I now have 3 Raspberries using pyLCI on a regular basis!
First is a Raspberry Pi 3, with a HID numpad and I2C screen. I use it as a desktop, actually. It's very cool to have it, it's very fast and the experience so far is awesome. pyLCI on it is great for some quick settings, like switching volume and tracks in the music player - as well as shutting it down without having to touch the keyboard, enter my password or do anything else.
Second is a Raspberry Pi model A, it's #Raspberry Pi portable workbench(Project Christoph). It's an awesome way to employ my model A, and it does a good job. It uses a MCP23008 I2C LCD backpack and PCF8574 for buttons - with interrupts! It's slow though and the buttons so far are hard to press because of the wood layer I have on top of them for decorative purposes (you can see a photo of the panel I made in the pyLCI project pics). It's why I have an I2C detect app, it's been great for prototyping and debugging. There is a ton of other apps to be made for electronics, though.
Third is a battery-powered Raspberry Pi 2 with a PiFace Control and Display shield. It's very compact and I carry it around it a small box. It runs from 2 Li-ion batteries. I can connect it to a wireless network and connect to VNC from my Windows laptop, and then I can run apps that are Linux-only, use USB-UART adapters with fake ICs whtat don't work with Windows or generally just a workplace with a familiar environment and all necessary software&settings accessible from a spare computer. Once I get more familiar with my Pi3 and setup a work environment on it, I'll use a Pi3 for my work computer. I'll probably also need to get a better DC-DC for that. Oh, how I wish Raspberry Pi could just suspend-to-RAM!
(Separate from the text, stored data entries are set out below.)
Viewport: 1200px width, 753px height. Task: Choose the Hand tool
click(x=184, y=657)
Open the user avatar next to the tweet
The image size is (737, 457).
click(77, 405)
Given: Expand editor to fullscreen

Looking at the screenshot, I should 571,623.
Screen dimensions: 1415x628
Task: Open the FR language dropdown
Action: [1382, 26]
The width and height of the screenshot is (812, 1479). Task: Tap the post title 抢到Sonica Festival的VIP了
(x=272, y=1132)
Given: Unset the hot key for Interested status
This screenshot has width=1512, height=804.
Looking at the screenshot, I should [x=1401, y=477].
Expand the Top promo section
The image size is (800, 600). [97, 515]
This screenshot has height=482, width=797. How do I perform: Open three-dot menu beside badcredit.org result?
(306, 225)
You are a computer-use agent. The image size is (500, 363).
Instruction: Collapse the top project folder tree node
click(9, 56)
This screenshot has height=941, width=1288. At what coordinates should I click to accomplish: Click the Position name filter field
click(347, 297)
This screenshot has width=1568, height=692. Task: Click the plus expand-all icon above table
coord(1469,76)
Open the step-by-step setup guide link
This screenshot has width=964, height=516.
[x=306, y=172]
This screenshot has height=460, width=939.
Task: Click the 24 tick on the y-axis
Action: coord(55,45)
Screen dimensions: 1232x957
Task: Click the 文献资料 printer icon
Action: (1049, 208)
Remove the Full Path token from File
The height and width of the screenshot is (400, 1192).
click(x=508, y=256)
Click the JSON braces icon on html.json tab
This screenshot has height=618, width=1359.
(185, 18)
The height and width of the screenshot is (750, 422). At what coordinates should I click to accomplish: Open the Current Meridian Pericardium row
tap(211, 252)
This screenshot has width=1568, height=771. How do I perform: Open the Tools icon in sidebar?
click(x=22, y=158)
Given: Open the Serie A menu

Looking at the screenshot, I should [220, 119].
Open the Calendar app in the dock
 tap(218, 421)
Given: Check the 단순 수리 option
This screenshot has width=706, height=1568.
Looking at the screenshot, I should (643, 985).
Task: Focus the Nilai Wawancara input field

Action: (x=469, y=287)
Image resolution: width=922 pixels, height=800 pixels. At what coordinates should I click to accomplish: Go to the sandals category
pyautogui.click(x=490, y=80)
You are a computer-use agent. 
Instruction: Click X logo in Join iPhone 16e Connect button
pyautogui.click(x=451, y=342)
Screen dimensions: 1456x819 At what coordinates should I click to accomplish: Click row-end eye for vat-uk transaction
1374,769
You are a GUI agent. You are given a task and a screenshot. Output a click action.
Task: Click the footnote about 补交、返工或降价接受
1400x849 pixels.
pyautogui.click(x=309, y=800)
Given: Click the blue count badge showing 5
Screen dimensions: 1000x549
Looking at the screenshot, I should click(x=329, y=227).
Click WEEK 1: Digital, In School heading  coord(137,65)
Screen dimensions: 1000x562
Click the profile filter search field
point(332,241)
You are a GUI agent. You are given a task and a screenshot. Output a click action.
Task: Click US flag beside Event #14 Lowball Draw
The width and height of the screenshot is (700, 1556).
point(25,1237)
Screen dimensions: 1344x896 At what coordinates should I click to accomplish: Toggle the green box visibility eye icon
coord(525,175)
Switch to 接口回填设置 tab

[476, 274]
I should make a GPIO-based LCD&button shield. I need this for my 4th board, OpenHAB Raspberry Pi room automation project, and I also don't have a way to test GPIO drivers right now - other than assembling everything on a breadboard from time to time. I've already got a piece of bredboard and some components, I just need to solder it all together =)
I am having a break this week because of multiple events happening, and my health is not that good lately. There's a hackathon on medical tech this week, Friday-Sunday, and it's going to be... Well, let's say I'm not really going for any serious projects - want to have some rest =) Maybe though, maybe I'll join some team which's gonna do "serious business". But generally, I don't wanna be stressed out by anything this week. I will need to be alert to answer questions at all the places my system goes in media,
Next week is going to generally be free from events I'd want to attend. This means it's occupied by pyLCI-related things - especially after people start finding out about it and try to install it. With that in mind - I'm gonna build apps. Plenty of them, thanks to the fact it's very easy to make them. And thinking about this, my old "app-a-day" plan comes to mind. It's a plan to take a list of necessary apps and write one app at a day. That means I can make 5 apps at a week, and have enough time to think about UI elements I should make. For example, there's this huge problem with input UI elements, even the most simple ones. I can design them, yeah. It's not very hard. The hard part is designing them so they're flexible enough for other applications, and still are easy to define and use. Guess that 5 different applications will let me think through it better, make some mockups and finally make a couple of elements which are best for their application.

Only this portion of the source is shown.